Delaware Sauce Whiskey & Molasses
Note: Support video available here: https://www.youtube.com/watch?v=GP95ikks2_U
Delaware Sauce is a company that just came across my radar this year, somewhat randomly when I stumbled across it in a store looking for other things. Here, we have a sauce that should taste like a Louisiana-style Cayenne sauce with a whiskey (Eagle Wingz) and the fairly specific taste of molasses. That is, indeed, nearly exactly what we have. I had hoped, when I bought it, for something with a higher sugar content, since I'm more in grilling mode these days and my eyes is now looking for sauces to use during the actual grilling. However, there is insufficient sweetness here for that and interestingly, grilling, more than anything, really brought forward the whiskey notes.
As a Louisiana-style sauce, if one were prone to molasses, it would be probably be better received. I'm fairly neutral about it overall, but don't love the flavor as a standalone. Here, the molasses sort of overrides everything else, including the vinegar, to become the dominant flavor, but not by a great extent. There are whiskey notes drifting around here and there, but they are not prominent. I will note that the sauce works better on red meat, which is a bit unusual for Louisiana-styles. The Cayenne is also a bit lost in the shuffle here, as the molasses and vinegar are the two main dominators.

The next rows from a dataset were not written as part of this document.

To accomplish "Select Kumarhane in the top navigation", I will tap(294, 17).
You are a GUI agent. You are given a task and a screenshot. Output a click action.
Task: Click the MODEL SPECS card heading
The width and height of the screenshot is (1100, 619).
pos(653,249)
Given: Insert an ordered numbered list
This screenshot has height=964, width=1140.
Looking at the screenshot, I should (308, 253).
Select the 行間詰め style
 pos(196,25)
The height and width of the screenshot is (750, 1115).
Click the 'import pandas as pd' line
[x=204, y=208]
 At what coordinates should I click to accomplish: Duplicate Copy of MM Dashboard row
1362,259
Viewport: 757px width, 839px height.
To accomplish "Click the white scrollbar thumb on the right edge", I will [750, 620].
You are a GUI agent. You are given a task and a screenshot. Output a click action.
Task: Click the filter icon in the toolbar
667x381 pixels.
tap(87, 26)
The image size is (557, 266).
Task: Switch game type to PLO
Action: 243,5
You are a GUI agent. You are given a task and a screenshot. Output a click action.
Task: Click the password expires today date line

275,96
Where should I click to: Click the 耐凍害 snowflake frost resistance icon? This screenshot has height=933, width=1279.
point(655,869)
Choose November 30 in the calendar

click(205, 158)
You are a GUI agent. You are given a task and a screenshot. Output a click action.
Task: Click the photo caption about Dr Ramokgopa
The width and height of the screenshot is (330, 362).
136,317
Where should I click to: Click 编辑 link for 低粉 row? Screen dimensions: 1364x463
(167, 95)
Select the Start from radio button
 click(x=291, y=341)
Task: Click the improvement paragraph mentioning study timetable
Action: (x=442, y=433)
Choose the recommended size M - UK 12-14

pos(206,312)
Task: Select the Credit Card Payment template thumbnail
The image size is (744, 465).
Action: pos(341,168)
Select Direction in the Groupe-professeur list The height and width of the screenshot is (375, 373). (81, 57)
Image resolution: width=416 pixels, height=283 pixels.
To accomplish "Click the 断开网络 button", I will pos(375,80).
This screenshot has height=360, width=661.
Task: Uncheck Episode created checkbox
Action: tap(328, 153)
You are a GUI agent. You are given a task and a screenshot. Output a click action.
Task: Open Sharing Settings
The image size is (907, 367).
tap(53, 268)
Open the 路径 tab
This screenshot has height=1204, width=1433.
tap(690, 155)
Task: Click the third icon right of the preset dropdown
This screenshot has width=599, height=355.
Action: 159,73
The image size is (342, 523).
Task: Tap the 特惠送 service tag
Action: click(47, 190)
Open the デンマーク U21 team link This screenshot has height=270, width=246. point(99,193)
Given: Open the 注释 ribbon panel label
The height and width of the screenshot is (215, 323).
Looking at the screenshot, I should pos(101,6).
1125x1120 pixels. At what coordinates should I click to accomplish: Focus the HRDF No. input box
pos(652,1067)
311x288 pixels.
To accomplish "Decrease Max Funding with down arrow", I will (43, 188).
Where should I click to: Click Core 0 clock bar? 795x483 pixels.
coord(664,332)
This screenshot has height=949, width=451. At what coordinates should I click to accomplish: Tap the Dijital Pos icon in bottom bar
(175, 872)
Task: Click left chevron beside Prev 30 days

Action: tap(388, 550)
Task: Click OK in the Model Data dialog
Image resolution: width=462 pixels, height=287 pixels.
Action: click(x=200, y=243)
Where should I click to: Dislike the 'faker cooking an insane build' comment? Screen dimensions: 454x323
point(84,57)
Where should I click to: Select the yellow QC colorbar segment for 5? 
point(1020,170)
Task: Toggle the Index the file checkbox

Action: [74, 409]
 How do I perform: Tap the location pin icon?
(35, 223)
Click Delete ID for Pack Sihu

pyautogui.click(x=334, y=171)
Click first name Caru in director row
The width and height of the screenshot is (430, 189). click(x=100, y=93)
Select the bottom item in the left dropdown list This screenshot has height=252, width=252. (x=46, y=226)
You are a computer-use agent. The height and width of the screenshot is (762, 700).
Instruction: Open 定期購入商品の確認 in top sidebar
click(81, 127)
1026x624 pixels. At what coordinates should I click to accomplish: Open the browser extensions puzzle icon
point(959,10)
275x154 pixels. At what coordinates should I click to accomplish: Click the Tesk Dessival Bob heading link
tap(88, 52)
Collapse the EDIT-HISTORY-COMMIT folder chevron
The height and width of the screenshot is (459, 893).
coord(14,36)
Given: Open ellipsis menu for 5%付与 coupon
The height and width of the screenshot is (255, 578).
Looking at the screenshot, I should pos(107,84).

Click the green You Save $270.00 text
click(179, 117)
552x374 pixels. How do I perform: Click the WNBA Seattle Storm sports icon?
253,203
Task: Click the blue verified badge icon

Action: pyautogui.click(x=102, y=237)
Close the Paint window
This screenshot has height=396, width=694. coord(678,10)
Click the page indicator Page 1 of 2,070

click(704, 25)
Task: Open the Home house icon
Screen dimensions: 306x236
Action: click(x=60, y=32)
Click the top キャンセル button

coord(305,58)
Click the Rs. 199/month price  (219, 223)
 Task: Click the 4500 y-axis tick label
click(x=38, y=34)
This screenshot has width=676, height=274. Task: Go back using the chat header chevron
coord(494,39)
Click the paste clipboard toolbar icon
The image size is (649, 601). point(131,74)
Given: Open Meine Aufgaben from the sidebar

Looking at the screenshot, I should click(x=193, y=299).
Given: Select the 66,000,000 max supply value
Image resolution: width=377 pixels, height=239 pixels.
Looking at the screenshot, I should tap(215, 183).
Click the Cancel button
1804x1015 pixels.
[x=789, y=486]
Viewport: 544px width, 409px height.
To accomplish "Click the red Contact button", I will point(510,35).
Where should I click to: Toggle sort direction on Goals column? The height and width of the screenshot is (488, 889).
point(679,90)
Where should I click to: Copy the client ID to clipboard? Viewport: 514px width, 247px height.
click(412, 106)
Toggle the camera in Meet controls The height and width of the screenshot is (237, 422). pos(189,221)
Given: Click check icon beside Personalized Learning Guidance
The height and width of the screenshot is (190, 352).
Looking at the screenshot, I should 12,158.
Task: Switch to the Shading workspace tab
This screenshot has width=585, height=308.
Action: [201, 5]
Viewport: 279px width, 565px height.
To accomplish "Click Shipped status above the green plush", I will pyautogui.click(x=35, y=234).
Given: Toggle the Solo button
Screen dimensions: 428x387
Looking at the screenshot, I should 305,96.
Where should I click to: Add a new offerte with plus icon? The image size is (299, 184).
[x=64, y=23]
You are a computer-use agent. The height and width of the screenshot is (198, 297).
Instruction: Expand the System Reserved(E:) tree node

This naturally cuts down on the flexibility of this sauce considerably. It struck me as an interesting idea, hence why I picked up a bottle, and there are shades here of the Uncle Keith's Code Red, which also used molasses and which I found rather intriguing, but while that sauce had some complexity here, it is a lot less so. While I like the idea that one can pick out the various notes of the components, though Cayenne and whiskey a bit harder to pull out, I don't find this goes with a lot of things very well. Heat-wise, of course, being predominantly a stepped-on Louisiana-style sauce, there is precious little of it.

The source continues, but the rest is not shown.